→ **Instructions for the task**
Only one stretch of the records below should be repeated. It starts with the line containing "Where should I click to: Bookmark" and goes on through the line containing "Expand more apps", exactly as written.

......

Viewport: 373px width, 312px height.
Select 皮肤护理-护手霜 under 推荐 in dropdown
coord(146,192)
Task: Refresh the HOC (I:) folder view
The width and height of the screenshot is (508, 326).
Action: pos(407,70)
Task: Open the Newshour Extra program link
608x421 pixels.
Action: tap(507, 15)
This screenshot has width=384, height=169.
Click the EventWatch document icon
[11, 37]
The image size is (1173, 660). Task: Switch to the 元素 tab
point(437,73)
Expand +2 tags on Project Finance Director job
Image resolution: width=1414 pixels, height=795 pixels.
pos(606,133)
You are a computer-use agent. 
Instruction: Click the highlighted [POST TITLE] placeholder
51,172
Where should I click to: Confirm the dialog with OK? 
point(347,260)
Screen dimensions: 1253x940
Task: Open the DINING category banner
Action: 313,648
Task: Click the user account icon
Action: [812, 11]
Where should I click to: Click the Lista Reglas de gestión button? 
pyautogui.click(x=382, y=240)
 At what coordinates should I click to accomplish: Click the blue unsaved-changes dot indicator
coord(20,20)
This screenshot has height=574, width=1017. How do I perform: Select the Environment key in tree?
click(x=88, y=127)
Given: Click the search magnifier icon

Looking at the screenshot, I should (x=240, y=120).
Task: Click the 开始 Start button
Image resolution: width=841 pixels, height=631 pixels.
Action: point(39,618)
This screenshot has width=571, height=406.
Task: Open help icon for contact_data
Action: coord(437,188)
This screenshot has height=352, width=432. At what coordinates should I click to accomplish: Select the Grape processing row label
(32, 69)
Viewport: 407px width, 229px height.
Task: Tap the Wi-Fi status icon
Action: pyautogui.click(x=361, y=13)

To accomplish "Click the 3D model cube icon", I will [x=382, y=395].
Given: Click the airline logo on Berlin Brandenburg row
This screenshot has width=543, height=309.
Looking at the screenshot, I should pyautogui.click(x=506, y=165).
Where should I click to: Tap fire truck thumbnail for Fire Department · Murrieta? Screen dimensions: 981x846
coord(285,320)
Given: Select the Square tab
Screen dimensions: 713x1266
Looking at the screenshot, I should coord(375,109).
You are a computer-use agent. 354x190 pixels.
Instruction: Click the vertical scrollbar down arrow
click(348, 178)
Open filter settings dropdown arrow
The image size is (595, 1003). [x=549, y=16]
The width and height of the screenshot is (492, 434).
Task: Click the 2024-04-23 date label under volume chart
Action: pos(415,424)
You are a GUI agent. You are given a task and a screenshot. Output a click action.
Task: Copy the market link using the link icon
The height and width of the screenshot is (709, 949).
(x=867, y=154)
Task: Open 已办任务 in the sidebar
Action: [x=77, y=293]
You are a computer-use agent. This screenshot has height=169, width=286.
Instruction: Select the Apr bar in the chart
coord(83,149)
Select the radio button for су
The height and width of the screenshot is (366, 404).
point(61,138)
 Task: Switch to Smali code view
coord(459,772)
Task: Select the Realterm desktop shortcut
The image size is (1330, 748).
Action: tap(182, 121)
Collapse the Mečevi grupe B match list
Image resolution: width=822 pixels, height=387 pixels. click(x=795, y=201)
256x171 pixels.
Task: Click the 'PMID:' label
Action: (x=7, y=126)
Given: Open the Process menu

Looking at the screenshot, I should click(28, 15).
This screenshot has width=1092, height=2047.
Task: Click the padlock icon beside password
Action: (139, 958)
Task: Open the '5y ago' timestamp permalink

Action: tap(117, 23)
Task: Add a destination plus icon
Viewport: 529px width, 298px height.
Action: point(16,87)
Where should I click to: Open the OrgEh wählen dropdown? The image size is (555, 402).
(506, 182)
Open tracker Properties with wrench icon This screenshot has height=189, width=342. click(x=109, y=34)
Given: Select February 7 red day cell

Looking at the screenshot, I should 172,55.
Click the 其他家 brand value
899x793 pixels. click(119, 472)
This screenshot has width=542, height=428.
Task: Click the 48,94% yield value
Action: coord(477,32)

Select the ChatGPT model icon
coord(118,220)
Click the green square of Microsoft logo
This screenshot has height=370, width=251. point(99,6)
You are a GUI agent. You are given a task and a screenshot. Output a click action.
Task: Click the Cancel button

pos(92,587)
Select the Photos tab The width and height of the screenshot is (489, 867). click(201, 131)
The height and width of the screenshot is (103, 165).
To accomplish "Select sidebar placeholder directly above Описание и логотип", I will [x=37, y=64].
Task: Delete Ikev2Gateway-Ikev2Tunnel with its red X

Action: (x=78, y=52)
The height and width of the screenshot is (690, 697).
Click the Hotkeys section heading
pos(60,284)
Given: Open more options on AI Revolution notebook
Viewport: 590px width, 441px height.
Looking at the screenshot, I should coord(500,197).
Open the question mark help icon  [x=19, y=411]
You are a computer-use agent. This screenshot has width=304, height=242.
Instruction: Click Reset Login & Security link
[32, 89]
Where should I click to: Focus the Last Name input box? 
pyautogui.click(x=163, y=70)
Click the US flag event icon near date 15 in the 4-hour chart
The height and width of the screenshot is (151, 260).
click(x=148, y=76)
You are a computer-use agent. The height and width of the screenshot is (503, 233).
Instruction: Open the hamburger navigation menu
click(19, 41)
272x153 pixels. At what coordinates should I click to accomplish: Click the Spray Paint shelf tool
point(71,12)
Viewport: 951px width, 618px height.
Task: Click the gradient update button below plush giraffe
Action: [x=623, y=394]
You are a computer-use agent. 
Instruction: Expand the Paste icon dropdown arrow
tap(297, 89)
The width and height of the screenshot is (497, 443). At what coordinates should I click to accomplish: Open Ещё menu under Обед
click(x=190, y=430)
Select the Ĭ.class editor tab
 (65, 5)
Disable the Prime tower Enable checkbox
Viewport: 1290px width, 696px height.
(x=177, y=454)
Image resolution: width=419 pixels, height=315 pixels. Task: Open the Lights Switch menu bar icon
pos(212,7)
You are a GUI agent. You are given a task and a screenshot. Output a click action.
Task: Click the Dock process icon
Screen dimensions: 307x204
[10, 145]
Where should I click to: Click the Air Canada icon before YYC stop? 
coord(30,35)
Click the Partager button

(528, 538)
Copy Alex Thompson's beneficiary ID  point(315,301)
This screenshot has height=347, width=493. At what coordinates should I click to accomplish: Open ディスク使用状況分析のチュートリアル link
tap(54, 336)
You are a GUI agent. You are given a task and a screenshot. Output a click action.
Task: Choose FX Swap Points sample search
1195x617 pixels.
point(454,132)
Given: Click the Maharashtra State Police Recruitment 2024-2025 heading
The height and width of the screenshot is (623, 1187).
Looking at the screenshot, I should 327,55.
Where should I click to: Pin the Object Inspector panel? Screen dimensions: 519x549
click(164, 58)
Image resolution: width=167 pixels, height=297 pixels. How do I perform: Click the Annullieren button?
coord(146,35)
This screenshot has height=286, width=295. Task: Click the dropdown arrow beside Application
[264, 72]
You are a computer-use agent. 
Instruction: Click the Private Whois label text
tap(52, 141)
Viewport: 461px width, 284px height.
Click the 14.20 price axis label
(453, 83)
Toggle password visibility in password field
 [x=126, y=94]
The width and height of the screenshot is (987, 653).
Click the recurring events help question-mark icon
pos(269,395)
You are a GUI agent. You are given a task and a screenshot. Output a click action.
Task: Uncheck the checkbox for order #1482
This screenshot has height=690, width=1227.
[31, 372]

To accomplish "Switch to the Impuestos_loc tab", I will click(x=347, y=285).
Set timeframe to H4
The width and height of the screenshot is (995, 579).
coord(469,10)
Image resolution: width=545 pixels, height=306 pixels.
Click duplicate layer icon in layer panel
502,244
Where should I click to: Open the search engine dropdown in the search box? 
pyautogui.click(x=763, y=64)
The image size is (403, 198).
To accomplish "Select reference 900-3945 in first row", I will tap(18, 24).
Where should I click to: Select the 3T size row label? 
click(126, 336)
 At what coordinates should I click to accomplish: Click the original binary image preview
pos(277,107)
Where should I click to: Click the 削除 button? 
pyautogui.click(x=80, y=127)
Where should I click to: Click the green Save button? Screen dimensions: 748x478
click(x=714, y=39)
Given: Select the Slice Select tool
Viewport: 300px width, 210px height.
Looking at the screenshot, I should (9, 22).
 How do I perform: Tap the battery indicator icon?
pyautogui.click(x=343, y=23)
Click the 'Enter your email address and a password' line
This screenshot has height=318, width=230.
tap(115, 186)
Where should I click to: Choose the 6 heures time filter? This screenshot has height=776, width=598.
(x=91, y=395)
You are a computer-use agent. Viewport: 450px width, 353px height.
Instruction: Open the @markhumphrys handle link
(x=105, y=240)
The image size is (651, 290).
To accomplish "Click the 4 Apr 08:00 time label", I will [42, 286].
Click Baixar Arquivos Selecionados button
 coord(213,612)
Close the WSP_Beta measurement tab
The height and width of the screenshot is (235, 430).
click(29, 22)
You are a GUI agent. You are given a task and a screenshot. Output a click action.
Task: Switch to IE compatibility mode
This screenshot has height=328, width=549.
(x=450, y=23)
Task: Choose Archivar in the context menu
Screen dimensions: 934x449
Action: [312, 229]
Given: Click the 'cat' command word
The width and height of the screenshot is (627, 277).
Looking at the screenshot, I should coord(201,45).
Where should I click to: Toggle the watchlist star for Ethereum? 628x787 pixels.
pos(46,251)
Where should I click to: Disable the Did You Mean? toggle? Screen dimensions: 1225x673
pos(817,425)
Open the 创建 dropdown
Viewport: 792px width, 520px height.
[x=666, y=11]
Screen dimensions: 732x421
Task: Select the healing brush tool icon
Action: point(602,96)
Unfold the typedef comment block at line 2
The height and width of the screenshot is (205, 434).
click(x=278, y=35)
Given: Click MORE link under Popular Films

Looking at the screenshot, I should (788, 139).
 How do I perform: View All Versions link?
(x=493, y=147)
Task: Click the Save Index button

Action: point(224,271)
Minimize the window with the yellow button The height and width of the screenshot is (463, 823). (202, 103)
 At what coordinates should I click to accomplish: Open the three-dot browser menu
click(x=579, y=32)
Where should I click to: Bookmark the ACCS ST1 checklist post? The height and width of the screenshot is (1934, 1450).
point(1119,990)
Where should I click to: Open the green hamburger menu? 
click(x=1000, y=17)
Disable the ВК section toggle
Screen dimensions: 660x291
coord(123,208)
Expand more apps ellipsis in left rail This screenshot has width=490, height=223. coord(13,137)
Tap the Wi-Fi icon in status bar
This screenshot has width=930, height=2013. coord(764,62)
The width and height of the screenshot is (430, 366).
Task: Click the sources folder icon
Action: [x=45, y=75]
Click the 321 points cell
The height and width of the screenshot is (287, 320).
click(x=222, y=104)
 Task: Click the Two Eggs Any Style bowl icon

......

→ **Output of the task**
Where should I click to: Bookmark the ACCS ST1 checklist post? The height and width of the screenshot is (1934, 1450).
point(1119,990)
Where should I click to: Open the green hamburger menu? 
click(x=1000, y=17)
Disable the ВК section toggle
Screen dimensions: 660x291
coord(123,208)
Expand more apps ellipsis in left rail This screenshot has width=490, height=223. coord(13,137)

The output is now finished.